All four cantatas opened with short bass movements containing the utterances of Christ.
Nigel Williams was resonant and expressive, ranging from a lighter tone for Christ asking his disciples "Where goest thou?", in No 166, to a darker, foreboding character for No 183, when Christ warns: "Whoever kills you will think he is doing God a service."
Each cantata also featured alto solos affirming devotional confidence in God. There was consistency without uniformity across these four movements in music that conveys warmth and joy, always beautifully expressed by the incisive responses of mezzo-soprano Alison Browner.
In her aria beseeching God for guidance from Cantata No 183, soprano Lynda Lee was brighter but somehow less personal in manner than Browner.
Tenor Robin Tritschler, despite suffering from a cold, was poignant in the flowing lines and long-held notes of "Ich will an den Himmel denken" ("I will think of heaven") in No 166.

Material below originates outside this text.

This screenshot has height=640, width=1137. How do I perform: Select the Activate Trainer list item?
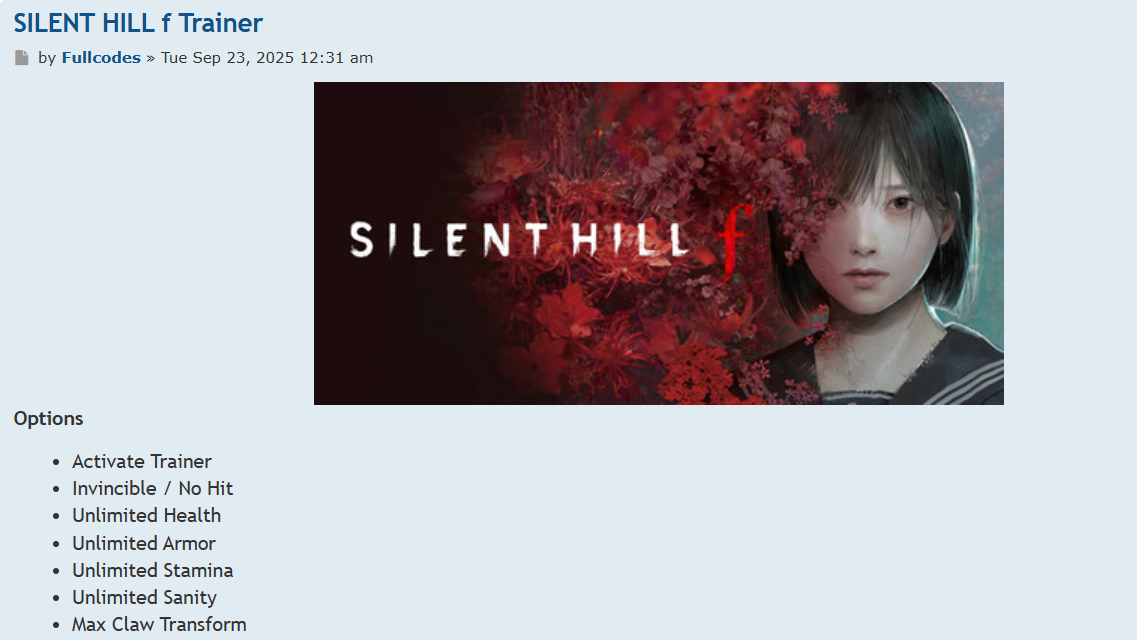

This movement also featured the day's best instrumental playing in a tender obbligato part for oboe d'amore played by Matthew Manning.
Canticum Novum, composed of former Irish Youth Choir members, was well balanced and blended in its brief but critical role. Conductor Geoffrey Spratt judged perfectly the ebb and flow of each cantata's closing chorale.
Series continues weekly until March 7th
Concorde, National Gallery of Ireland, Dublin
Martin Adams
Scott McLaughlin - Splinter And Sharde A Cirque D'Étoiles. Martin Butler - Bluegrass Variations. Benedict Connolly - (Trying For) Tabula Rasa. Deirdre Gribbin - Hells Kells. Derek Anthony Kelly - Three Haiku Lyrics Of Basho. Ed Bennett - No Attachment To Dust
Our incompetence with planning can have surprising benefits. Less than a week before they were due to play in the National Gallery of Ireland's Shaw Room, Concorde were evicted and sent to the winter garden of the Millennium wing because of an EU meeting nearby.
The acoustics are cavernous and background noise is constant. Nevertheless, engagement between audience and performers was unusually strong, partly because they were on top of one another, partly because one had to listen hard. The reverential bubble of concert life was well and truly pricked.
The line-up of six short works for various groupings and instruments lasted just over an hour and included an interesting range of styles. The shimmering textures of Scott McLaughlin's Splinter And Sharde A Cirque D'Étoiles sounded well in the resonant acoustics.
So did Deirdre Gribbin's sensitive exploration of solo accordion in Hells Kells, excellently performed by Dermot Dunne. Elaine Clark's strong, shapely playing was utterly persuasive in the only non-Irish work on the programme, Martin Butler's Bluegrass Variations. The title speaks for itself.
Japanese poetry and Zen were the respective mainsprings of Derek Anthony Kelly's neat and brief Three Haiku Lyrics Of Basho and Ed Bennett's colourful No Attachment To Dust.
Yet one of the most striking pieces came from the youngest composer, the Dublin-born Leaving Certificate student Benedict Connolly. His (Trying For) Tabula Rasa has rough moments and strong personality. He's a young man with ideas.
This absorbing concert was the first promotion in the Republic by the Society for the Promotion of New Music - and a welcome move by a UK-based organisation (Gribbin is its artistic director) that for 60 years has been at the forefront of promoting new music. It can only expand our horizons as well as theirs.